Dass er das nun doch tut, unterstreicht die Ambitionen von Toyota, stärkere Verbindungen zum Grand-Prix-Sport zu knüpfen. Dafür spricht auch die Anwesenheit des Toyota-Vorsitzenden Akio Toyoda bei McLaren im Rahmen einer Delegation des japanischen Herstellers beim Grand Prix von Japan vor einer Woche.

Es gab sogar Gerüchte, dass McLaren Toyota als potenziellen künftigen Motorenpartner auf dem Radar haben könnte, sollte es sich irgendwann für eine Formel-1-Rückkehr entscheiden.

So kam es zur Verpflichtung von Hirakawa

Auf die Hintergründe der Verpflichtung von Hirakawa angesprochen, erklärt McLaren-Teamchef Andrea Stella: "Da wir ein Fahrerentwicklungsprogramm gestartet haben, gibt es eine Menge Leute, die an die Tür klopfen. Wir bemühen uns aktiv um Talente, aber wir haben auch Interesse von anderen Talenten, an dem Programm teilzunehmen."

"Das ist gut, denn es zeigt, dass wir unter diesem Gesichtspunkt glaubwürdig sind", betont Stella. "Wir freuen uns natürlich sehr, dass Ryo und Toyota dem Team in Bezug auf das Fahrerentwicklungsprogramm beitreten wollten."

"Wir haben die Gelegenheit genutzt und ihn in den Pool der Reservefahrer aufgenommen. Unser Interesse gilt aber nicht nur dem Fahrer selbst. Wir sind auch an einem Austausch darüber interessiert, wie wir mit Performance, wie wir mit der Fahrerentwicklung umgehen. Wir wollen also unseren Horizont ein wenig erweitern."
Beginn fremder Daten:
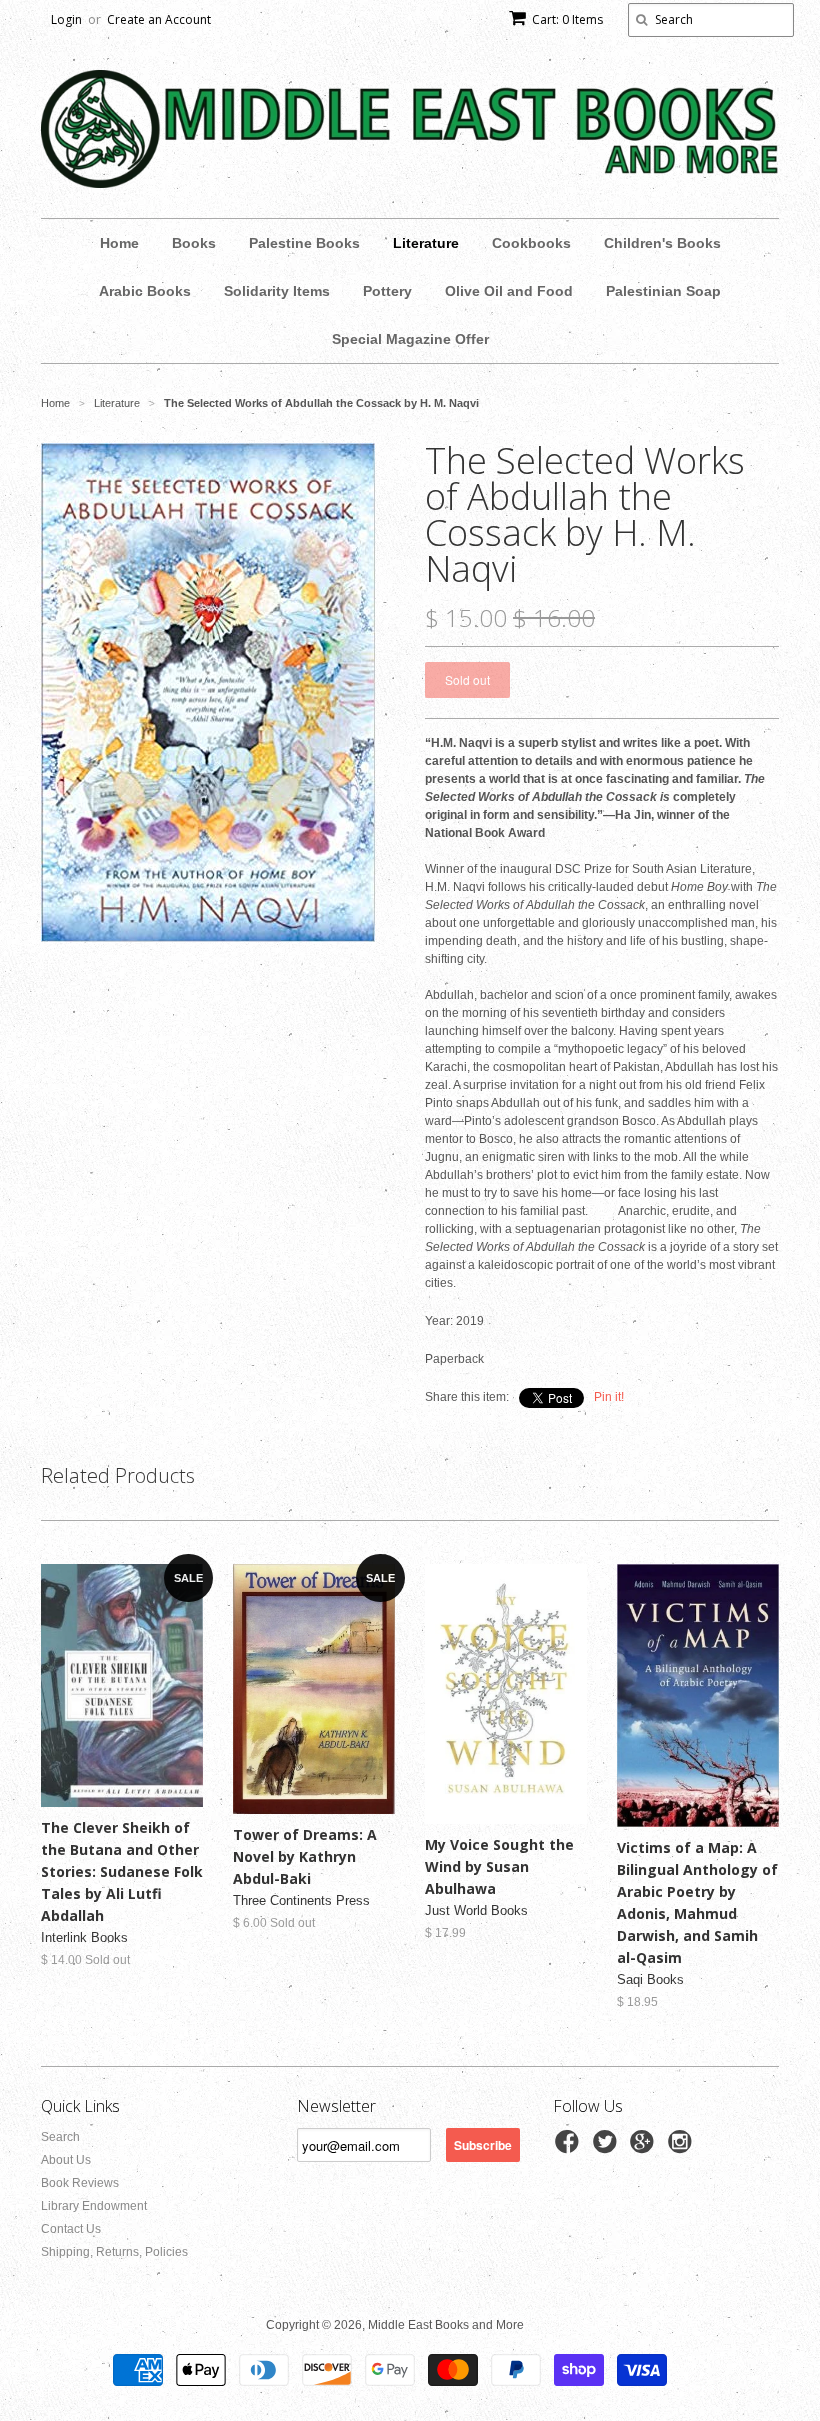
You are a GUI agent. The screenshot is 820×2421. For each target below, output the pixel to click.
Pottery (387, 291)
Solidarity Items (277, 291)
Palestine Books (304, 243)
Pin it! (609, 1397)
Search (60, 2137)
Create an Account (159, 19)
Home (119, 243)
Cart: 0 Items (567, 19)
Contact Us (71, 2229)
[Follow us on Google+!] (645, 2148)
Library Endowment (94, 2206)
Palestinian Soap (663, 291)
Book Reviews (80, 2183)
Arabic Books (145, 291)
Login (66, 19)
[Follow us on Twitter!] (608, 2148)
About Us (66, 2160)
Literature (426, 243)
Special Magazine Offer (410, 339)
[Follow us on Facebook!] (570, 2148)
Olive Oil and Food (509, 291)
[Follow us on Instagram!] (683, 2148)
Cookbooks (531, 243)
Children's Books (662, 243)
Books (194, 243)
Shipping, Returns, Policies (114, 2252)
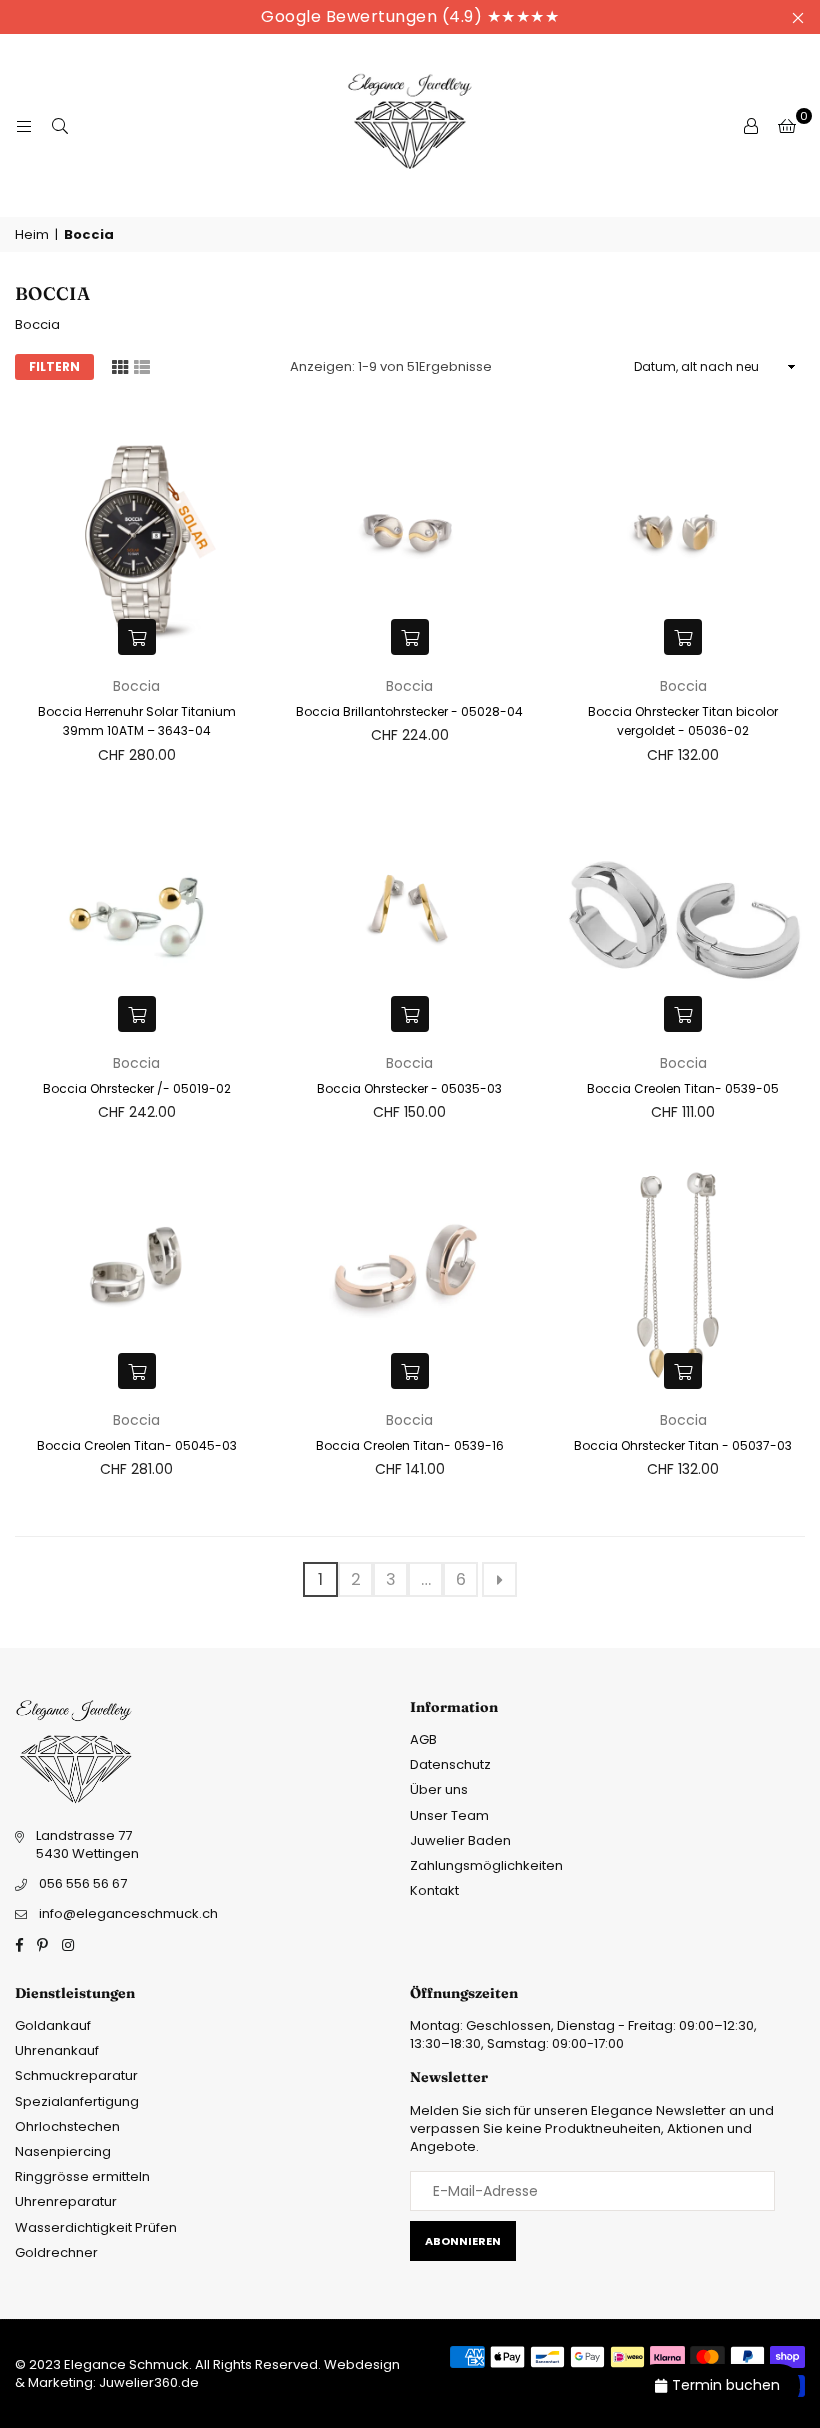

Fotostrecke: Alle Formel-1-Autos von McLaren seit 1966

Auch wenn die Möglichkeit besteht, dass in den nächsten Jahren engere Beziehungen geknüpft werden, scheinen Andeutungen, Toyota wolle definitiv in die Formel 1 zurückkehren, im Moment allerdings noch verfrüht zu sein.

F1-Rückkehr von Toyota: Sag niemals nie

Kazuki Nakajima, Berater von Toyota Gazoo Racing, sagte am Rande des Grands Prix von Japan, dass der Vertrag mit Hirakawa kein erster Schritt in Richtung eines Comebacks im Grand-Prix-Sport sei. Aber er ließ die Tür offen, dass sich die Dinge in den nächsten Jahren ändern könnten.

"Im Moment ist es eindeutig ein Nein", kommentierte er Toyotas Interesse an der Formel 1. "Bei diesem Deal geht es wirklich nur um einen Fahrer, um die Unterstützung des Traums eines Fahrers. Im Moment hat das wirklich nichts damit zu tun."

"Ich weiß natürlich, dass man darüber nachdenken kann, und es gibt viele Gerüchte. Aber ich kann ganz klar sagen, dass das nicht der Fall ist und nichts damit zu tun hat", betonte Nakajima, fügte aber hinzu: "Für die Zukunft weiß man nie."